Le dimanche gras,—je me suis trouvé pris dans la file des voitures qui couvraient le boulevard;—tout Paris était là pour voir les masques,—sans songer qu’il faudrait que quelqu’un se décidât à être masqué.—C’est le contraire du gouvernement représentatif, où tout le monde veut jouer les rôles, et où personne ne veut être spectateur.
Comme tout le monde regarde les masques, il s’ensuit naturellement qu’il n’y a pas de masques,—et les bonnes gens disent: «Ce n’est pas étonnant: le commerce va si mal à présent!»
Disons en passant que jamais on n’a vu une époque où on ait dit: Le commerce va si bien!

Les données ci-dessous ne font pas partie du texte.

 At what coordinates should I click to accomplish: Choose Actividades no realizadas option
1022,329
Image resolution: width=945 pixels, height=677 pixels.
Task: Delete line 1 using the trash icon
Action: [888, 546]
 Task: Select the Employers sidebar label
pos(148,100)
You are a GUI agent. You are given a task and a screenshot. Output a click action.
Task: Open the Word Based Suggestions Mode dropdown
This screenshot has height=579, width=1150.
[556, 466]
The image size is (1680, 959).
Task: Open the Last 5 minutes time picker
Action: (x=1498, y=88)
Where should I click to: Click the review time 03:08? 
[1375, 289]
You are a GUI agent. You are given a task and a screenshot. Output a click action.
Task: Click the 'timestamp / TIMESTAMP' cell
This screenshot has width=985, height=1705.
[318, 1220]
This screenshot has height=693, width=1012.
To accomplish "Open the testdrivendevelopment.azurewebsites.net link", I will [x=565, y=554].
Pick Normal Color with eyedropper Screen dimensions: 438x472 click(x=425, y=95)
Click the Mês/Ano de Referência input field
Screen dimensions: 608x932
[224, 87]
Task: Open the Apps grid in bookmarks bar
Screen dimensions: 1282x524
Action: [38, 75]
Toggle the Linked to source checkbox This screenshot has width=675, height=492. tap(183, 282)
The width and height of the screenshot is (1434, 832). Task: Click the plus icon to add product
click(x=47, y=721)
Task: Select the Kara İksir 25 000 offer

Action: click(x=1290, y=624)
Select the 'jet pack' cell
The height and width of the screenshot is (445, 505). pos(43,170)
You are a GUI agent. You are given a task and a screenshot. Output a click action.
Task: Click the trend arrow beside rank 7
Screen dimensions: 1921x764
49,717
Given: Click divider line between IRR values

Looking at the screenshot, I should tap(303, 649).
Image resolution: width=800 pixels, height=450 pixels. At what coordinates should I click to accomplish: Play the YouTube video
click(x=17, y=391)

Il faut remarquer, au contraire, que jamais on ne s’est tant déguisé qu’aujourd’hui.—Autrefois on ne se déguisait que pendant les trois jours gras.—Aujourd’hui, trois fois par semaine, pendant deux mois, dix bals masqués sont encombrés chacun de plus de masques chaque jour qu’il n’y en a jamais eu à aucune époque sur le boulevard.
Je suis curieux de savoir pendant combien de temps on ira voir le jour, sur le boulevard,—les masques qui sont la nuit dans les théâtres,—et pendant combien de temps on s’étonnera de ne pas les voir où ils ne sont pas.
Par une bizarrerie assez ridicule,—l’autorité a fait ce jour-là traverser Paris à quinze canons, avec des artilleurs à cheval,—la mèche à la main.—On s’est obstiné à prendre le tout pour des masques,—et plusieurs personnes du peuple ont dit: «C’est lord Seymour.»
Ce pauvre lord,—qui n’a à se reprocher aucune manifestation en ce genre, est victime d’un préjugé populaire, qui s’obstine depuis dix ans—à lui attribuer toutes les mascarades, à le reconnaître dans toutes les extravagances,—à lui mettre sur le dos tous les verres qu’on casse,—tous les cochers qu’on rosse,—toutes les vieilles femmes qu’on écrase.